Stocker l'électricité solaire avec du bois

Avec l’énergie solaire excédentaire durant les mois d’été, le bois-énergie peut être séché durant cette saison et ainsi augmenter son contenu énergétique de manière significative.

14.12.2022

Afin de garantir un approvisionnement complet en énergies renouvelables pendant toute l’année, il faut entre autres développer d’énormes capacités de production d’électricité solaire et éolienne. Le parc d’installations devra être conçu de sorte à satisfaire la consommation de pointe pendant le semestre d’hiver.
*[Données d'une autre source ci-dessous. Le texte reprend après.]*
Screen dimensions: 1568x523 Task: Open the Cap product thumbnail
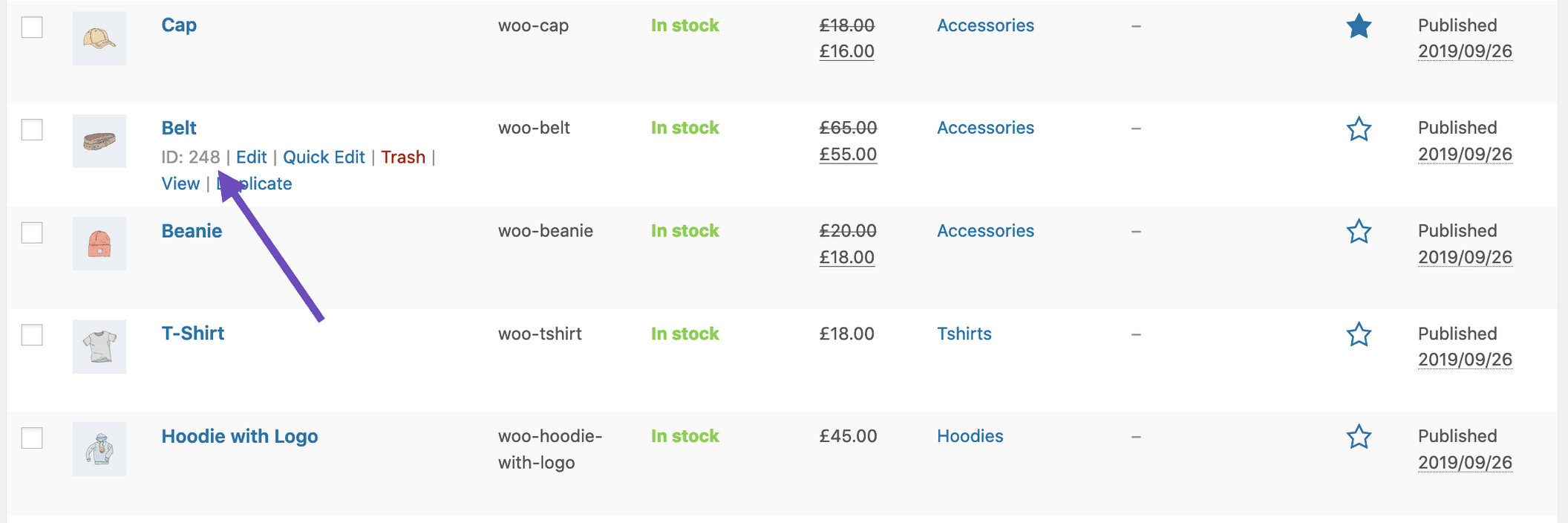pos(99,38)
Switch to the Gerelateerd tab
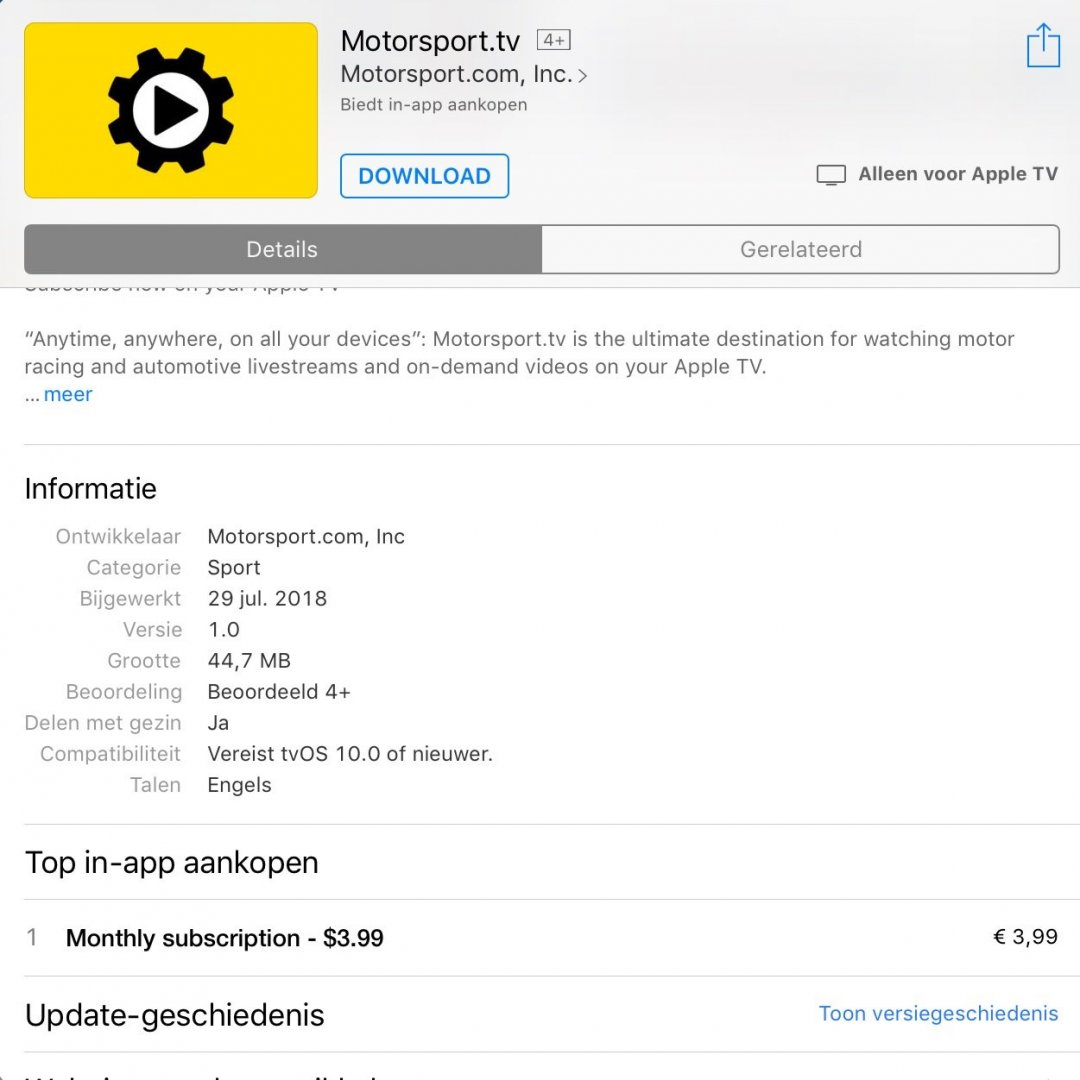Image resolution: width=1080 pixels, height=1080 pixels. tap(800, 249)
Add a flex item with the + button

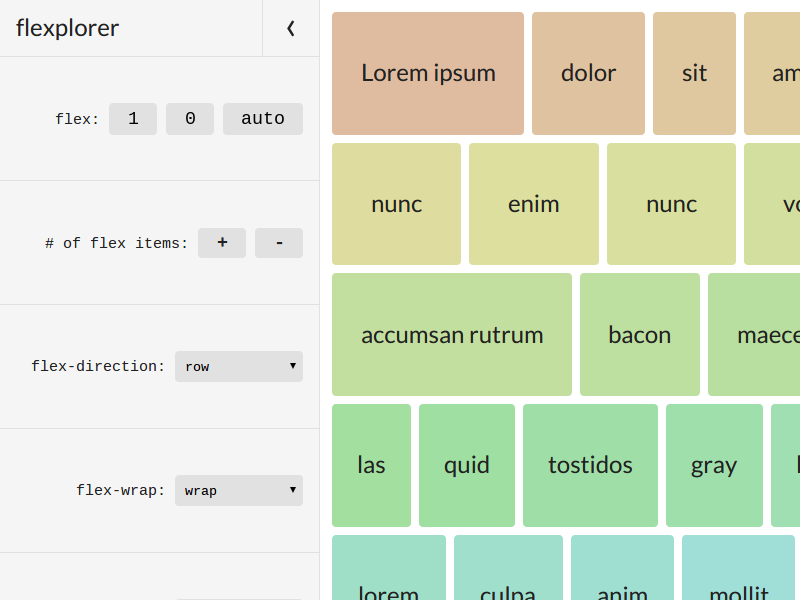click(x=222, y=242)
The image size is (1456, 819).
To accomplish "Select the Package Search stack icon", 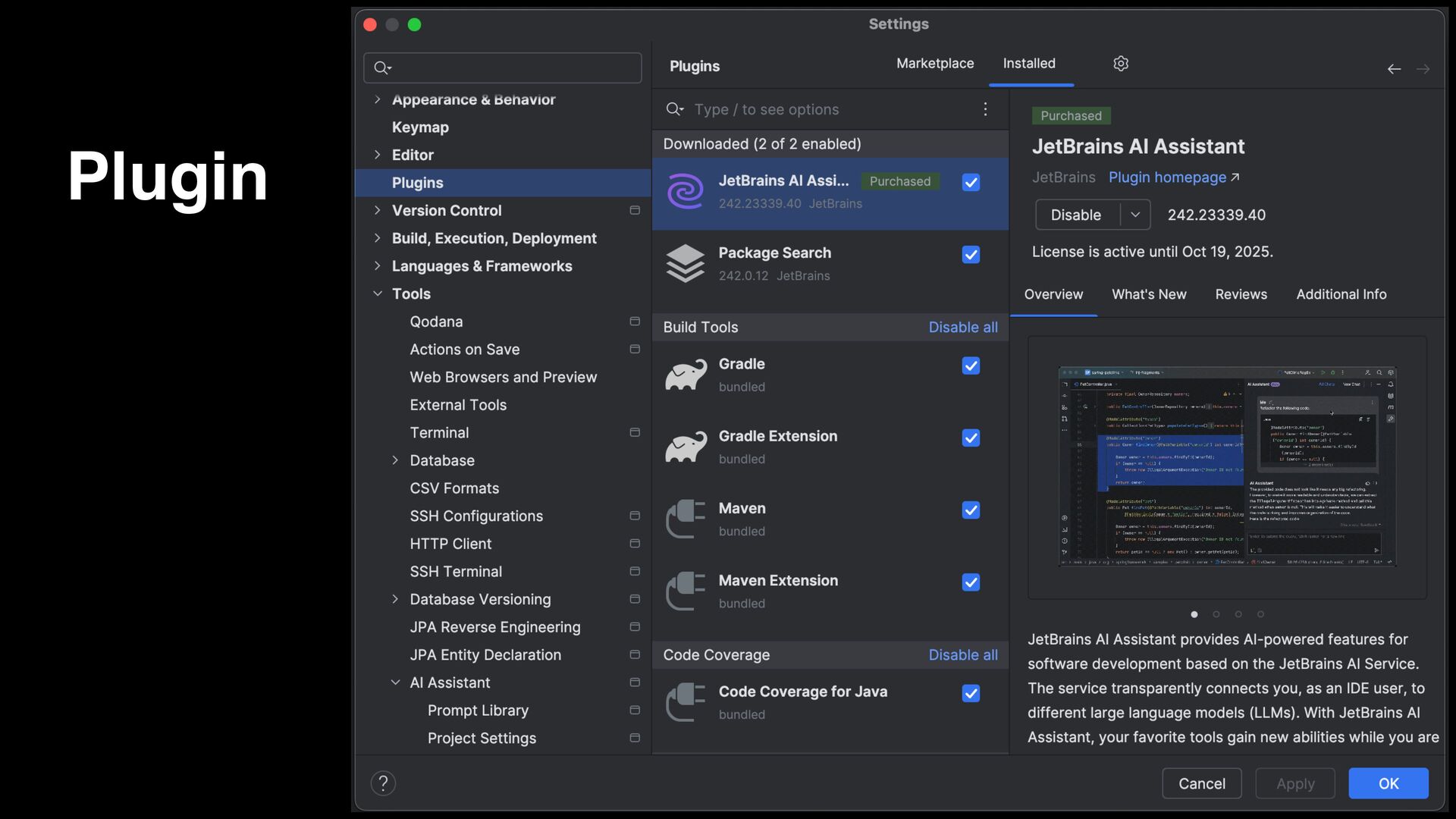I will 686,263.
Même la prise potentielle de mesures visant à casser les pics de consommation en hiver ne pourra empêcher les excès de production durant les mois d’été, notamment sous forme d’électricité solaire. Il s’agira de stocker les excédents de manière appropriée, par exemple à l’aide de batteries de stockage, d’accumulateurs de chaleur ou, à l’avenir, de la transformation d’électricité en hydrogène. Une autre solution – peu abordée, malgré le fait qu’elle offre une mise en place assez rapide, un prix relativement avantageux et un écobilan favorable – consisterait à sécher le bois en utilisant les excédents d’électricité solaire.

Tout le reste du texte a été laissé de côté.